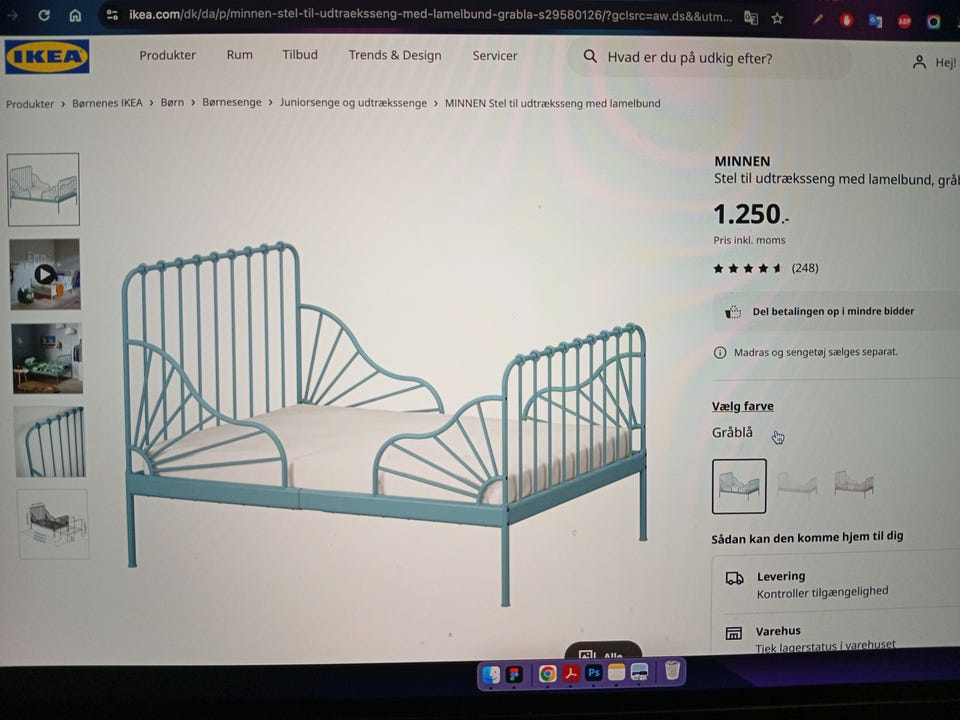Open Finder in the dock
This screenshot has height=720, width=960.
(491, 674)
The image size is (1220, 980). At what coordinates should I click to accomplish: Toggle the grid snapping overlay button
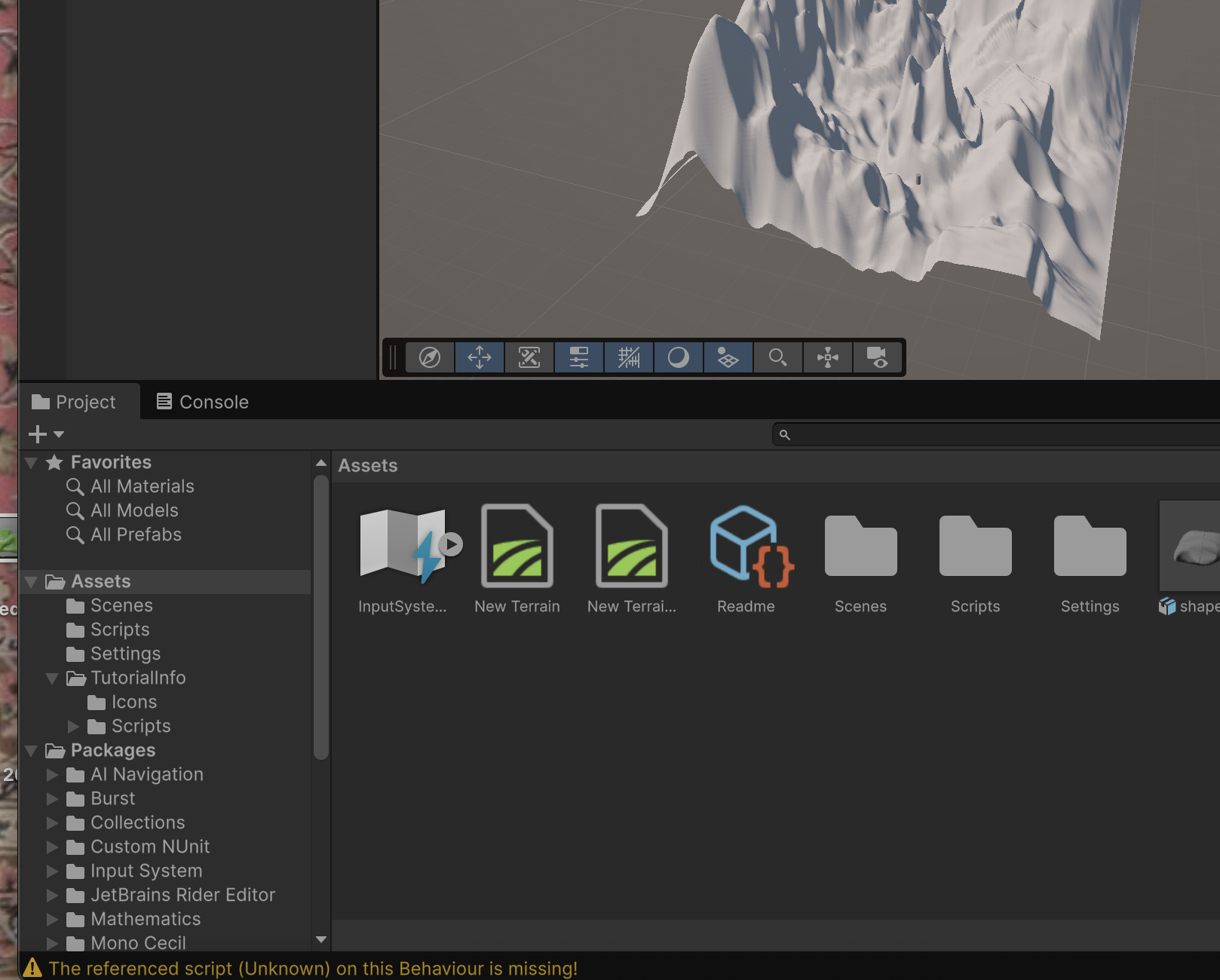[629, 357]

▸ **EXERCISE DESCRIPTION**:
Find the line that contains "The image size", then write out that line and every line after it through the end of the records, exactly. Leave the pictures out.

▸ **YOUR SOLUTION**:
The image size is (1220, 980). At what coordinates should I click to accomplish: Toggle the grid snapping overlay button
[629, 357]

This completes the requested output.